» **GIVEN DATA**:
..............................
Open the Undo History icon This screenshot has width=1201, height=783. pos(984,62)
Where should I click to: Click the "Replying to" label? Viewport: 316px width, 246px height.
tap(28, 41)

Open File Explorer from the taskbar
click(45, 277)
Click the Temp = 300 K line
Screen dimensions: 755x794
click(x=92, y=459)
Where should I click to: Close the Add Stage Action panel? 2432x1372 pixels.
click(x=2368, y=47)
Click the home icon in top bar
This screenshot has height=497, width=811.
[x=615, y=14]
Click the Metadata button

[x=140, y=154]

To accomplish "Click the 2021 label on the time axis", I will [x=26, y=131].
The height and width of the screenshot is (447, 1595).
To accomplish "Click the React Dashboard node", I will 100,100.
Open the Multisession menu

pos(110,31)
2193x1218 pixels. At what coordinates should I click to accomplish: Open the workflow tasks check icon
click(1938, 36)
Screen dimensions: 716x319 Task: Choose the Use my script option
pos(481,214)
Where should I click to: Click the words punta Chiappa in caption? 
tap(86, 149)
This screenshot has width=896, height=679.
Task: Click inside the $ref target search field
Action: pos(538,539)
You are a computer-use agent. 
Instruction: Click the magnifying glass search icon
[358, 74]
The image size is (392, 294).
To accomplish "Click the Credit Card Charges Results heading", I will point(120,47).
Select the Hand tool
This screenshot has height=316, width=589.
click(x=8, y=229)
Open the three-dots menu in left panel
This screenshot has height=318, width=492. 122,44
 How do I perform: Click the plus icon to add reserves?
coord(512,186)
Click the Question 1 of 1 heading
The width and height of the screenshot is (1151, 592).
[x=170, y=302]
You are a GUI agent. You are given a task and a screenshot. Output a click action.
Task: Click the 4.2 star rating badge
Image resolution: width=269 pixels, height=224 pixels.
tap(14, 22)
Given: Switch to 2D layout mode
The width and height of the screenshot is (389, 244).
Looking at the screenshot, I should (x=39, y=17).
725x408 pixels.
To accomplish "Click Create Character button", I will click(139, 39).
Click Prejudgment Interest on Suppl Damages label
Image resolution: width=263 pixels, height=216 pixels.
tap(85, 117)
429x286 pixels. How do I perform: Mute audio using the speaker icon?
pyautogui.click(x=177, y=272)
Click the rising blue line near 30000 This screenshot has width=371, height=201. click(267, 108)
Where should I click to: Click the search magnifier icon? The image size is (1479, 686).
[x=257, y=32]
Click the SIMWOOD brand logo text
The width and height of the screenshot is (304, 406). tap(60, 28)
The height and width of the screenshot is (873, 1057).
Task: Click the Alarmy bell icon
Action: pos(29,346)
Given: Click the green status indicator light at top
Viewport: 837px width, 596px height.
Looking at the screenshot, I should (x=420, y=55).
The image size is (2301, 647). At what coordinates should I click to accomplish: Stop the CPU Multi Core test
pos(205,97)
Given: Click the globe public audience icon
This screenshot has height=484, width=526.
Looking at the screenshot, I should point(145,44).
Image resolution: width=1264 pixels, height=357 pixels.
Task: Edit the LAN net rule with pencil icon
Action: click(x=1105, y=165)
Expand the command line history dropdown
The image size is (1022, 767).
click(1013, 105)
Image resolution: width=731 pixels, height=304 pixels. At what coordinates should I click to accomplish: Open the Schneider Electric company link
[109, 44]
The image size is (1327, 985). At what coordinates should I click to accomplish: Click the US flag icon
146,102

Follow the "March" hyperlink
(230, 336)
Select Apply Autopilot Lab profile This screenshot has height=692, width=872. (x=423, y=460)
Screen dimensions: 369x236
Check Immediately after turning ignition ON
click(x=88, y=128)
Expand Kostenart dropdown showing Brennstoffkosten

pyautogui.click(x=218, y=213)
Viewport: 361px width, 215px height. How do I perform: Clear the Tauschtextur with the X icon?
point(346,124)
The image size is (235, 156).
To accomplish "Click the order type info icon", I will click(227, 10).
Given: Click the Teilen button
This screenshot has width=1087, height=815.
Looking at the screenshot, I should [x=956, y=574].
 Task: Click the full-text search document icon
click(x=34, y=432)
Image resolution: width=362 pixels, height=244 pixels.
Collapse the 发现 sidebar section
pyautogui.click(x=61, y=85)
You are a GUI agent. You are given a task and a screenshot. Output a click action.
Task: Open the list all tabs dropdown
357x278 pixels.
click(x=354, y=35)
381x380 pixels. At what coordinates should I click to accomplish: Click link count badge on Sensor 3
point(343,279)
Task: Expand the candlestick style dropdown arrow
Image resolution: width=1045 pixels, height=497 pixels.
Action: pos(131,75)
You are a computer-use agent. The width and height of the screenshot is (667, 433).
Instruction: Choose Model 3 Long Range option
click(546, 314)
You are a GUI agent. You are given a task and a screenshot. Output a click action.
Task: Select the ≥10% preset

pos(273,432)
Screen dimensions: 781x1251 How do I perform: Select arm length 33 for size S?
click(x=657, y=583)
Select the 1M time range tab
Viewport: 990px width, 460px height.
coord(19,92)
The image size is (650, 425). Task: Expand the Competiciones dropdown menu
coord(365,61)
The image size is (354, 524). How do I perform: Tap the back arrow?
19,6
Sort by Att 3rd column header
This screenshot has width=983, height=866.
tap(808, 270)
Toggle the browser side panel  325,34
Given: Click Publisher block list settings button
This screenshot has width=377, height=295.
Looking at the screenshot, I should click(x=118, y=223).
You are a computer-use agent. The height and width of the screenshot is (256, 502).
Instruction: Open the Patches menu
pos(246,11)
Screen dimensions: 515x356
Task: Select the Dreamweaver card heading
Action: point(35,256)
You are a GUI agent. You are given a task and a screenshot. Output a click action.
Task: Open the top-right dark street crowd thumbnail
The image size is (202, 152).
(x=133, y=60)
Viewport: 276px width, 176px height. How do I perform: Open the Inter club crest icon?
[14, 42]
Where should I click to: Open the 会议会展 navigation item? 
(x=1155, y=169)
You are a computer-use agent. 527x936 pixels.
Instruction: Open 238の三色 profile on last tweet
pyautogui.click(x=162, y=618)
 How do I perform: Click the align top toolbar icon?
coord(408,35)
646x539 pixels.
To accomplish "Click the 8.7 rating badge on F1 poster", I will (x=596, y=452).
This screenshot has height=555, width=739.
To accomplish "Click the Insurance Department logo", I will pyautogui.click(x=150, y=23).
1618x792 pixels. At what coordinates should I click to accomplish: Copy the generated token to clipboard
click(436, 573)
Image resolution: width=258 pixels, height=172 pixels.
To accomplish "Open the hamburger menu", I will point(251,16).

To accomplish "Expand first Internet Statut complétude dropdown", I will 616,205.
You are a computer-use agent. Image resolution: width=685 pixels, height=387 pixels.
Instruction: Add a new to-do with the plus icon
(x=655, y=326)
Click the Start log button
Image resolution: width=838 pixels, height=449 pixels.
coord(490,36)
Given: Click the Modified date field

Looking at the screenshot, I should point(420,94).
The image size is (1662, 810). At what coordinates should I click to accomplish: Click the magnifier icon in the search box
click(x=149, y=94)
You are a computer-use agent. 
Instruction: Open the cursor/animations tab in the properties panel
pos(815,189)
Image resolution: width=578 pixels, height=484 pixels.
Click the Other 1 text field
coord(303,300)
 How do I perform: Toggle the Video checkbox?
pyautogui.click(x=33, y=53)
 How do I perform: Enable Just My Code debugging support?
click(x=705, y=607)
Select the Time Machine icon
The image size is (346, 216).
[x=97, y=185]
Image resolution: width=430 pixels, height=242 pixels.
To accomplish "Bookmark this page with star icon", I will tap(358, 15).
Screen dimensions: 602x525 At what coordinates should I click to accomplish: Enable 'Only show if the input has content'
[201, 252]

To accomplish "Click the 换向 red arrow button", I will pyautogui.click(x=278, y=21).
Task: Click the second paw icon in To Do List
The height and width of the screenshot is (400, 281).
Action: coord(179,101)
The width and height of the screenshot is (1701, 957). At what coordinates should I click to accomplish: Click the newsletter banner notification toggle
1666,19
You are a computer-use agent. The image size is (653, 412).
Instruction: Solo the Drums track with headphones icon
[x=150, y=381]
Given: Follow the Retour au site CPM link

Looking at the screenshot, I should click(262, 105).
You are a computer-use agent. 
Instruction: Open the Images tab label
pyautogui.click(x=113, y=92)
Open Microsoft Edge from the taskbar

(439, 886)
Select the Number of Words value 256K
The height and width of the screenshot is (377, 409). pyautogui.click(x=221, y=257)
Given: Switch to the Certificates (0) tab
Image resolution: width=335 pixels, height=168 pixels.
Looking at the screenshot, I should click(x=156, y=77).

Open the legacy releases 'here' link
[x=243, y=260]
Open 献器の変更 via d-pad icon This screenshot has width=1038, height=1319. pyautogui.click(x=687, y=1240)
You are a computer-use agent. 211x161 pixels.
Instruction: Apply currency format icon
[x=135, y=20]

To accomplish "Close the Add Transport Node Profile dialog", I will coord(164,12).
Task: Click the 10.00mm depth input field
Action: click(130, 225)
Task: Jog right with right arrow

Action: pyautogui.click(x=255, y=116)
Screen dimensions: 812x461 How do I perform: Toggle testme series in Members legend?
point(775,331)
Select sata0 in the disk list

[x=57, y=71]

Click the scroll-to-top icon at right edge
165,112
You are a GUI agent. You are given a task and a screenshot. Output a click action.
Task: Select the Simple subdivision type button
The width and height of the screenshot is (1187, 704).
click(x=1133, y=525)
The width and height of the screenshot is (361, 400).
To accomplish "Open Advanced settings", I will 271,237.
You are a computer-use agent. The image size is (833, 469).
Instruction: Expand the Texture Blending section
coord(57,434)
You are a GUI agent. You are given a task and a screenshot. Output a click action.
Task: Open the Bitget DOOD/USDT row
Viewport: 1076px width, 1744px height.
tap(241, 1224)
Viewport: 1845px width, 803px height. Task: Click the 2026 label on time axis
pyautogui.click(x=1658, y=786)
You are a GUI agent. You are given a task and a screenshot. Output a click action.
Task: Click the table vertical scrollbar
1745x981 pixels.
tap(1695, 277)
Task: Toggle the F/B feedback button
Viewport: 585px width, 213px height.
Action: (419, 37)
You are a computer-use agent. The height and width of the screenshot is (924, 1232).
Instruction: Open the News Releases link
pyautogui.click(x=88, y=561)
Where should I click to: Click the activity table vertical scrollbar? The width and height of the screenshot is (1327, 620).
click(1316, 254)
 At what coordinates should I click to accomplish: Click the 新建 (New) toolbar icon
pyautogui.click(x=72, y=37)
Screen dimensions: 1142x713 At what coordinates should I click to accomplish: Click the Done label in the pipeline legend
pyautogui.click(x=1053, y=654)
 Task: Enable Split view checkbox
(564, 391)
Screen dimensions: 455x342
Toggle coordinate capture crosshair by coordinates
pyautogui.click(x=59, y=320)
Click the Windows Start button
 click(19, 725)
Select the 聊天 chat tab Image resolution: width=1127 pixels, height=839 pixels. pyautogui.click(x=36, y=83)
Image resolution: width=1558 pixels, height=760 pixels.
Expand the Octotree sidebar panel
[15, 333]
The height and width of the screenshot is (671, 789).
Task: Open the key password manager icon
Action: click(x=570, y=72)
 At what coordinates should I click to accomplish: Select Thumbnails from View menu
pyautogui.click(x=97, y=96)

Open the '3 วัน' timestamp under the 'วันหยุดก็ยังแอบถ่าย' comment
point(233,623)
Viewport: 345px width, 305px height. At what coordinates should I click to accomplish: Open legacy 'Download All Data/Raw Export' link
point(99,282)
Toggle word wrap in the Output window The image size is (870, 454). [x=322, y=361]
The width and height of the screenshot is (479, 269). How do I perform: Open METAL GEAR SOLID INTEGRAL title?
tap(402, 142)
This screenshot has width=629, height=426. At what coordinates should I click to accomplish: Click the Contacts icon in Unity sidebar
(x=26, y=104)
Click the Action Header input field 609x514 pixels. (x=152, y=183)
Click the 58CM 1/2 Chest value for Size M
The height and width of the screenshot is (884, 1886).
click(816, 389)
..............................
» **WORK TO DO**: Pick out every line of the entries above that contains the string "checkbox", and copy each one in full. Case counts.

» **EXERCISE RESULT**:
 How do I perform: Toggle the Video checkbox?
 Task: Enable Split view checkbox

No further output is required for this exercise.